Today, I’ve been thinking about my career as a blogger, asking the question, “how the hell did I end up here?”

I never liked writing essays, stories, or pretty much anything on paper. My grades in English from high school through college were mediocre. Everything changed when I wrote that first blog.

You see I’m a talker, always have been since about age 5. I have this vivid memory of stuttering and being unable to speak my mind. Then my Dad was driving me somewhere, we passed the Delta Center (old name of the Salt Lake City Jazz NBA stadium), and my mind clicked. I was able to say whatever I wanted and instantly started gabbing.

I didn’t stop gabbing, and annoying everyone around me, until I found blogging. It was my perfect place to say whatever I wanted. I loved it.

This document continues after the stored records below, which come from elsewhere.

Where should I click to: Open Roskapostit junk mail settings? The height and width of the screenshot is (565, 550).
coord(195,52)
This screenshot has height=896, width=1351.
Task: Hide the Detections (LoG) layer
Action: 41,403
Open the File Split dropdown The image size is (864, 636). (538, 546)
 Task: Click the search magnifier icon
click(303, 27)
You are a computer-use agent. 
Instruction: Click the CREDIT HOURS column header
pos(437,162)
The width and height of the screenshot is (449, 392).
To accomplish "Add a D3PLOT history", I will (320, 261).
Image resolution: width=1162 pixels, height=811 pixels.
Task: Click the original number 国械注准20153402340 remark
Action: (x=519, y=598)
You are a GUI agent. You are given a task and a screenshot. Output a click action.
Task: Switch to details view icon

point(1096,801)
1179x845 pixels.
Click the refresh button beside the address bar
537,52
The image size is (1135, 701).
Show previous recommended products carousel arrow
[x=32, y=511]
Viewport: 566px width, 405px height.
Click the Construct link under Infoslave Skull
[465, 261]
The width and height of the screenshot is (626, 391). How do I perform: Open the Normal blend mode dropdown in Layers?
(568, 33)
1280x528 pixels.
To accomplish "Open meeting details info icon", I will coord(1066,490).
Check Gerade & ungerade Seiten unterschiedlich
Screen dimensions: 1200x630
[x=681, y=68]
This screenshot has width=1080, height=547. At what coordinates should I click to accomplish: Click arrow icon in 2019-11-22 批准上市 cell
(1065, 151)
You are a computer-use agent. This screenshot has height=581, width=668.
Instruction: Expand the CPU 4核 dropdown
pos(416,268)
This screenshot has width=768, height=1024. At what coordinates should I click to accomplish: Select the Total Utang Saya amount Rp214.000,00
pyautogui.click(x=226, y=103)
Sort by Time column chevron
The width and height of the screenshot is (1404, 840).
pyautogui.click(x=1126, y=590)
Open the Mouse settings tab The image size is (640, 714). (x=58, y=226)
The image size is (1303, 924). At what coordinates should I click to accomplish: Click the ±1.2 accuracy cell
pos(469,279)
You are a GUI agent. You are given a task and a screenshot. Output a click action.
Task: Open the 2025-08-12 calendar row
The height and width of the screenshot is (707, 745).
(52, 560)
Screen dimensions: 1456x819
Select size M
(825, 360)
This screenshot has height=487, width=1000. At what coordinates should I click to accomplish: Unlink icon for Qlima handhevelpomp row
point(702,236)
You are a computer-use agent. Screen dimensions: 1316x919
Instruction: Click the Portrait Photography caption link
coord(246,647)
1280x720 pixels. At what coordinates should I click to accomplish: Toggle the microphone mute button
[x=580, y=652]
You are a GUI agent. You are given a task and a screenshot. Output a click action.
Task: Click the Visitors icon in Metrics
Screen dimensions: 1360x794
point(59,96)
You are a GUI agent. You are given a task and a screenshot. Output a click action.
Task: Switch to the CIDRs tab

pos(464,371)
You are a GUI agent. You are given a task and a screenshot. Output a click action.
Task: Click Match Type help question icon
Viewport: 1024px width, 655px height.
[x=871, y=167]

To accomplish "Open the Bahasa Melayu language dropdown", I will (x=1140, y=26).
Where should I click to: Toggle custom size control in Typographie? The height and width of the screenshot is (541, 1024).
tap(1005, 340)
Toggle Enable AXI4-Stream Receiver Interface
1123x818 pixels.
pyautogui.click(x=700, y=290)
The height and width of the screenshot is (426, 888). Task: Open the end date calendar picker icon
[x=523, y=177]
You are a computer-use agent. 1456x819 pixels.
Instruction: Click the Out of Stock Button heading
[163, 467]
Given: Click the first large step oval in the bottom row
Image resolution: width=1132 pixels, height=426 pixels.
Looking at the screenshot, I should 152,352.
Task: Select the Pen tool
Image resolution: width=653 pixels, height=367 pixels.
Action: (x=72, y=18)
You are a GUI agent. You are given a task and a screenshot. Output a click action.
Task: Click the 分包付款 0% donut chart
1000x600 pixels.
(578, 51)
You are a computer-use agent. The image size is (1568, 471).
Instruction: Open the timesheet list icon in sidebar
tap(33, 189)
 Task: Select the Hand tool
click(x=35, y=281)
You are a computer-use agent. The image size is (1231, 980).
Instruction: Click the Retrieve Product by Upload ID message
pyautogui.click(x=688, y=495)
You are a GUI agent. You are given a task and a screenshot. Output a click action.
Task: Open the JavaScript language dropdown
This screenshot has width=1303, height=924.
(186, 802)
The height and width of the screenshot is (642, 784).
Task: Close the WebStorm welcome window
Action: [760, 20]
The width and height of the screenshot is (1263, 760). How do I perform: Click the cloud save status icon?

Coincidentally, I don’t feel the need to talk anymore. It’s all left on the blog and my mind, and relationships, are free to be…well, normal.

At work, things progressed pretty smoothly. I was able to convince my bosses to let me start blogging. It was all about the mission and how to improve our work. They liked it, the community liked it, and I was on my way. The reputation I had built up carried me into my next few jobs where part of why they hired me was the blogging.

Then, finally, it was my job. I was hired to be a corporate blogger. It was a great gig and I was able to do what I loved and get paid for it. The next step occurred to me sometime during that job. Instead of blogging for somebody else, why not do it for myself?

A few months later, on July 1, 2011, I took the plunge. Full-time writing for my own site and my own business, and most especially with my own content.

Of course, this changed everything. I went from corporate sponsorship to advertising based. I had to learn how to write for the public at-large, instead of for a specific group of business people. The transition hasn’t been hard, but I can’t say I’ve found my groove. The main issue is determining how to stand out amongst the millions of websites out there.

Which is where I sit today, trying to find my voice and working on building some momentum for this blog. It feels weird to look-back on my progression like this. There is no way I would have imagined it ending up this way. I mean my job at the time I started blogging was a technical trainer for web 2.0. That’s a pretty solid 90-degree career turn.

I guess that means I don’t know how I got here. It just kinda happened. I’ve been following my obsession with blogging for seven years and have yet to stop. I wonder where it will take me next…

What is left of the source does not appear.